● PROMPT 1
In the blog post below about paying for a workout program, how many workout programs had the writer tried before?
● PROMPT 2
For each statement, say yes or no based on the blog post below about paying for a workout program, and quote the words from the post that decide it. (a) The writer's husband keeps track of their receipts and finances. (b) The writer started the new workout program alone. (c) The programs the writer tried before gave no results at all.
● PROMPT 3
Extend the blog post below about paying for a workout program, picking up right after its last sentence.

● EXCERPTED PASSAGE
○ ○ ○ ○ ○ ○ ○

Tuesday, July 15, 2014

Money Wasn't Really the Issue



"That's a good bit of money."

Those were my first thoughts when I started thinking about investing in my health, when I was starting to see that I wanted to change. Being newly weds, we didn't have an extreme amount of money floating around, and I am still learning how to budget and be a better steward of our money (and am thankful for a husband who diligently tracks all our receipts and finances for us).

Putting money into something that I wasn't sure I could do was scary. Especially holding it up to the light of my track record. I had attempted to do two other workout programs before, gotten a few weeks through them, and then they collected dust and I went back to my ol ways.

Nothing had worked.

In truth, the programs that I tried had worked, I saw some results. But I lost motivation and I was the one who gave myself excuses and eventually gave up altogether.

And as I was contemplating yet another investment in a workout program, thinking of all the times before, I realized something. I wasn't truly hesitant because of the money. The issue was me. The issue was my determination, or lack thereof that made my money a "waste."

When it boiled down, I was afraid of change. Afraid to give up the things I had held onto practically all my life. My identity as an overweight girl. My comfort in rich, often unhealthy foods. My easy going, only sometimes active lifestyle. I was afraid of what change would really look like.

Oh, if only I had known then.

After talking with my husband and getting his full support, we ordered the workout program, and started it together after it arrived. It was hard. It was a change. It was difficult to keep going at times and I wanted to stop.



But I kept going. I made up my mind that I did not in fact want to keep living the way I had lives, because that was going to lead to a place full of health problems and not the life I wanted. I threw away my excuses, stopped blaming it on timing, money, circumstance, genes, and anything else that came to mind.

○ ○ ○ ○ ○ ○ ○

● THE DATA

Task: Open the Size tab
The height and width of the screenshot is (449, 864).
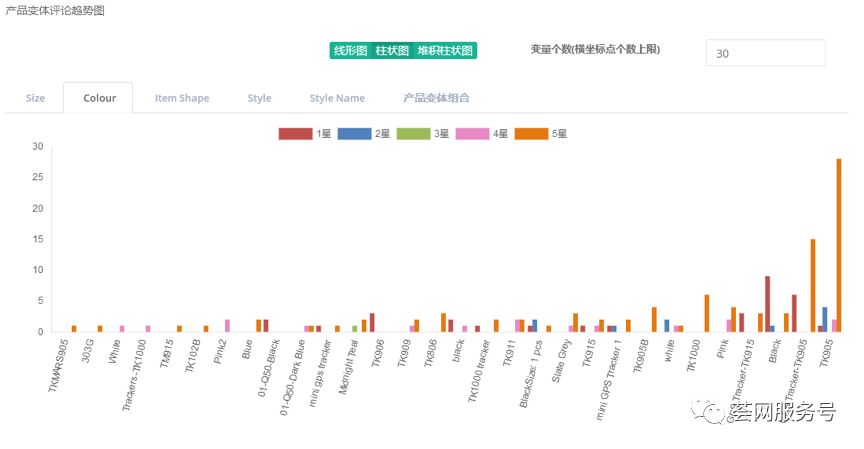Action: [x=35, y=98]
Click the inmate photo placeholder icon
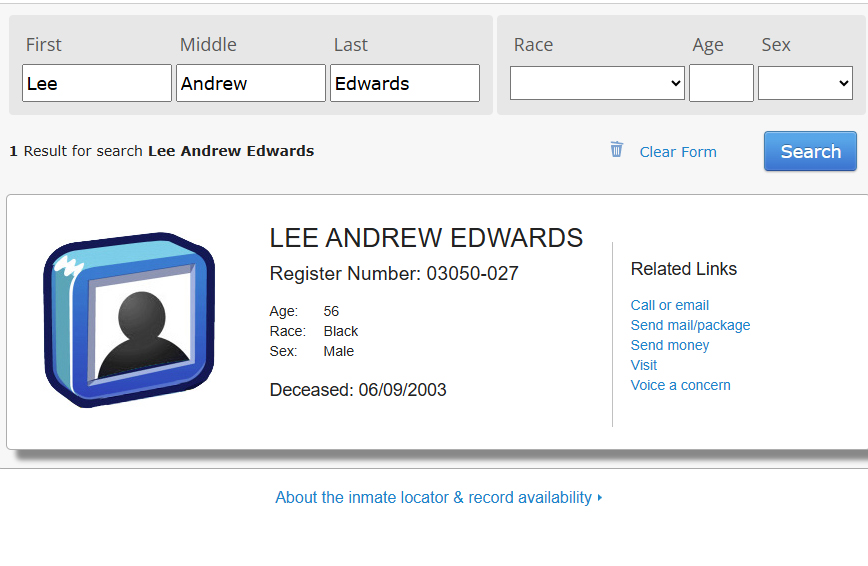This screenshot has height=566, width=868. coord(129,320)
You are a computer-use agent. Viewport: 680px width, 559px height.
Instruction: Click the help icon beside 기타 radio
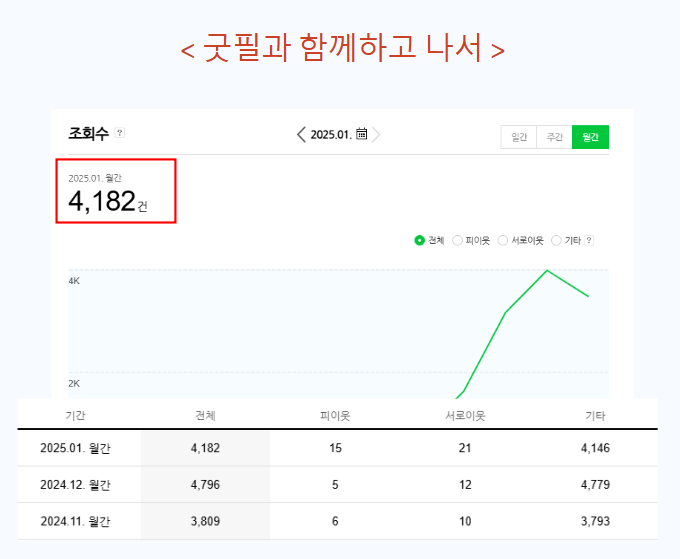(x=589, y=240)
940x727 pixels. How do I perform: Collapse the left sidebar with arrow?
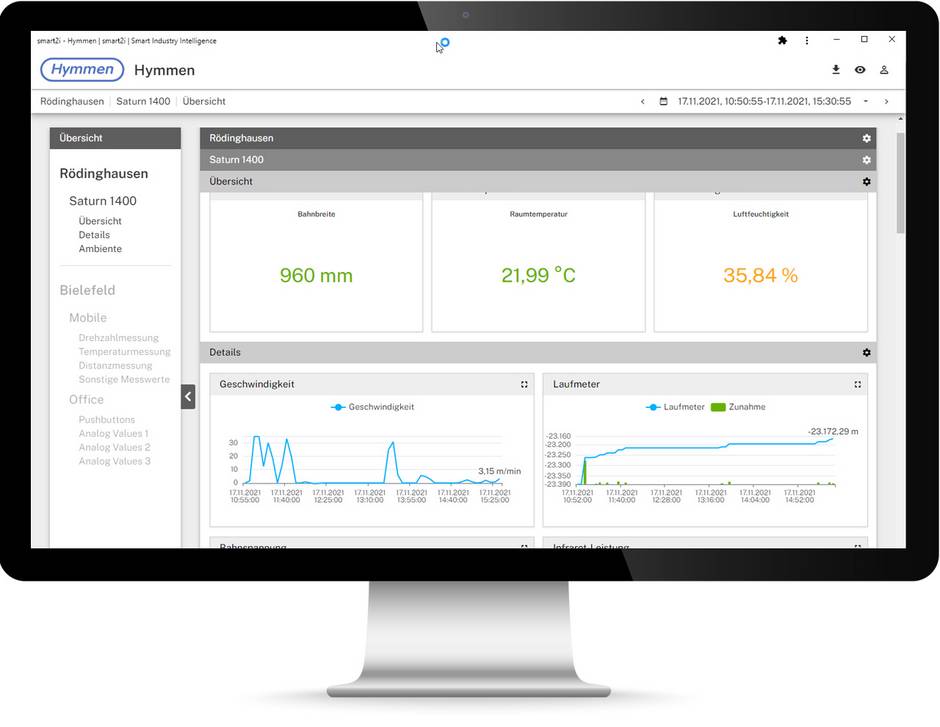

○ ○ ○ ○ ○ ○ ○

● TASK OUTPUT 1
Two.

● TASK OUTPUT 2
(a) Yes: "am thankful for a husband who diligently tracks all our receipts and finances for us"
(b) No: "we ordered the workout program, and started it together after it arrived"
(c) No: "In truth, the programs that I tried had worked, I saw some results."

● TASK OUTPUT 3
I realized that I was responsible for this. I had to do it. And I did!



It has been one of the best decisions of my life because it has not only started my physical transformation, I have become more disciplined in all areas of my life. My quiet time of Bible study I more consistent. I am reading and listening to personal development books. I have been investing more into my marriage and relationships. I am more alert for life, and it is incredible.

Of course there are always days that I struggle. That I want to give into stress and eat a whole bag I chips dunked in salsa. There are days I don't want to workout. Days I don't want to do the things I said I was going to do.

But I have found that the struggle is worth it. The investment is worth it. The time is worth it. You may not see the effects immediately, but over time, if you stick to it daily, you will see results in your life. Keep going.

Think seriously about the investments you make in life. What is tilt holding you back? Confront your fears and go after the thing you are called to. Be bold and be courageous!

What's one thing in your life that you are afraid to change? Share below!